Every village in Greenland adorns a lit Christmas tree on a hill, so everyone can see it. Whoever can afford to have a tree sent from Denmark—common Christmas tree species can't grow on Greenland—decorates it at home on the evening of December 23. Typical tree decorations include candles, ornaments, handcrafted items, and small Greenlandic and Danish flags.
Children go from house to house in traditional Greenlandic costumes singing their carols and it is, all in all, a truly magical experience. Keep in mind that there is little daylight in Greenland in December—as little as three to four hours. Despite the cold and darkness, it's a heartwarming time of year and there is plenty of holiday cheer. Plus, the long nights mean visitors have a greater chance to get a look at the Northern Lights.

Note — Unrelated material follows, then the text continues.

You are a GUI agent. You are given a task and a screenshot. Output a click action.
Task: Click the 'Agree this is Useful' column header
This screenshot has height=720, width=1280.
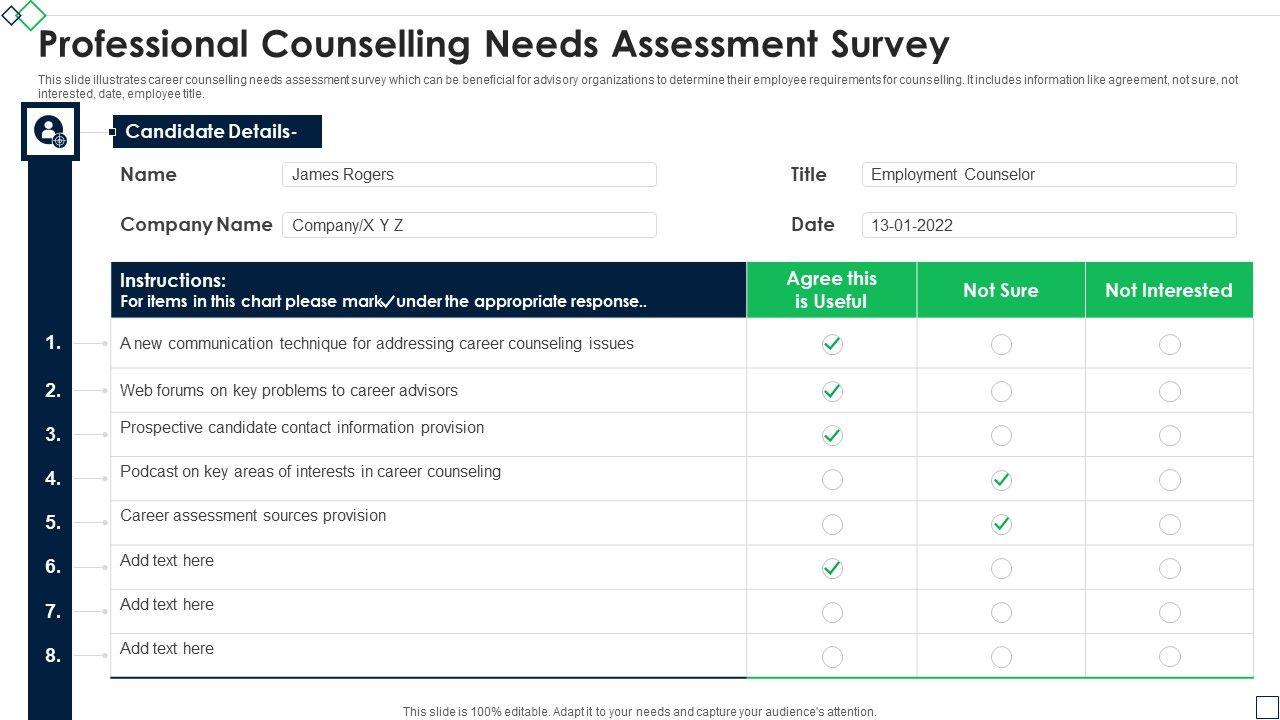pos(831,290)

On Christmas Eve, there is a popular church service that is attended by many in national Greenlandic dress or white anorak. After church, families return home to eat warm cakes and drink hot coffee, along with mattak and kiviak.
Presents often include traditional model sleds for children or locally crafted clothing.
Heading Into the New Year
Greenland quiets down at the end of December awaiting the New Year. The locals actually celebrate it twice! There's the Danish New Year at 8 p.m. Greenland time when Greenlanders watch fireworks on television from the mainland celebrations, and then the true Greenlandic New Year is celebrated at midnight local time. If you're lucky, you may even get to witness the Northern Lights to ring in the new year.